Stated goal – Reproduce every line of the listing below word for word, leaving out the pictures.

Raw data –
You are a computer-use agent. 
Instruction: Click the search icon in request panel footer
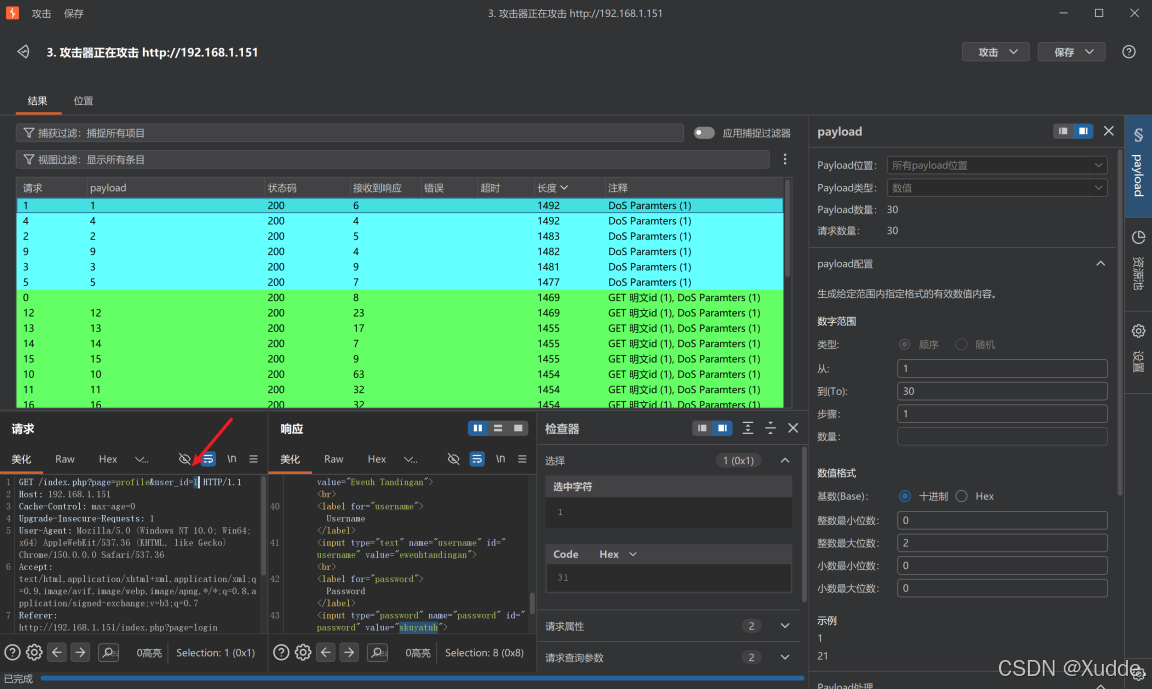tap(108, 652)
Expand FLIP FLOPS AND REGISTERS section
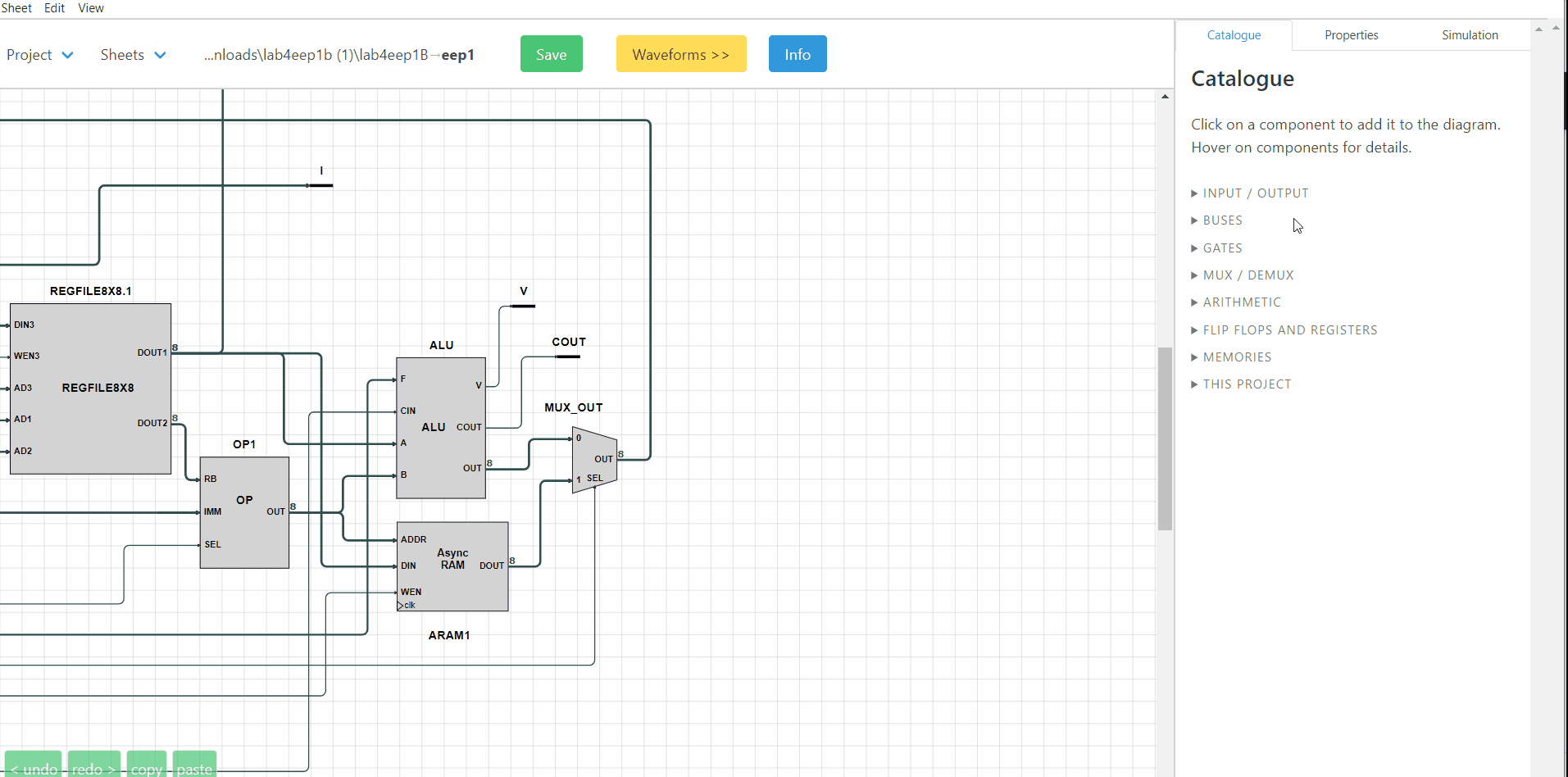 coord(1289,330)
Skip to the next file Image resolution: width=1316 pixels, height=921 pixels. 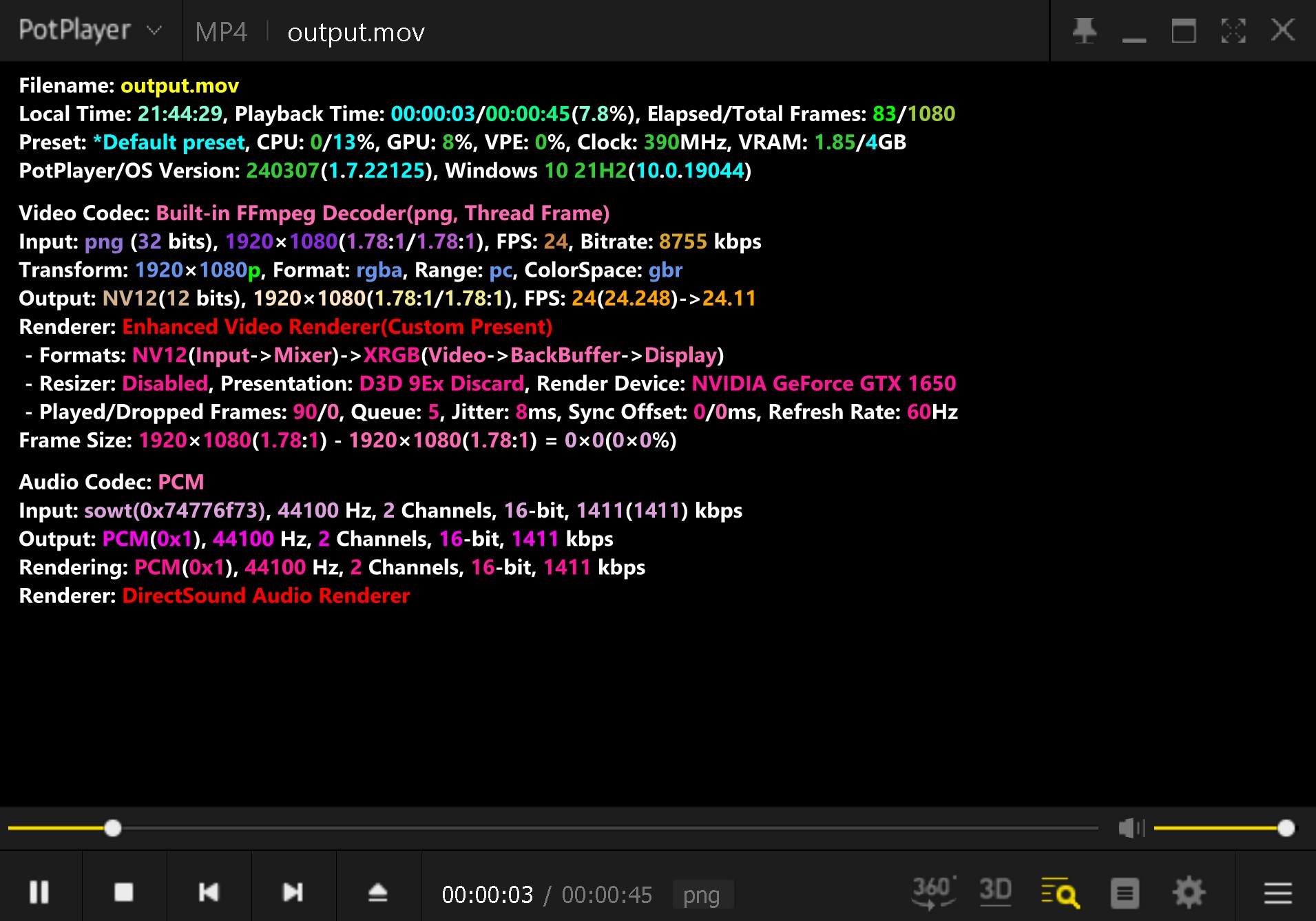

Task solution –
You are a computer-use agent. 
Instruction: Click the search icon in request panel footer
tap(108, 652)
Expand FLIP FLOPS AND REGISTERS section
 coord(1289,330)
Skip to the next file Image resolution: width=1316 pixels, height=921 pixels. 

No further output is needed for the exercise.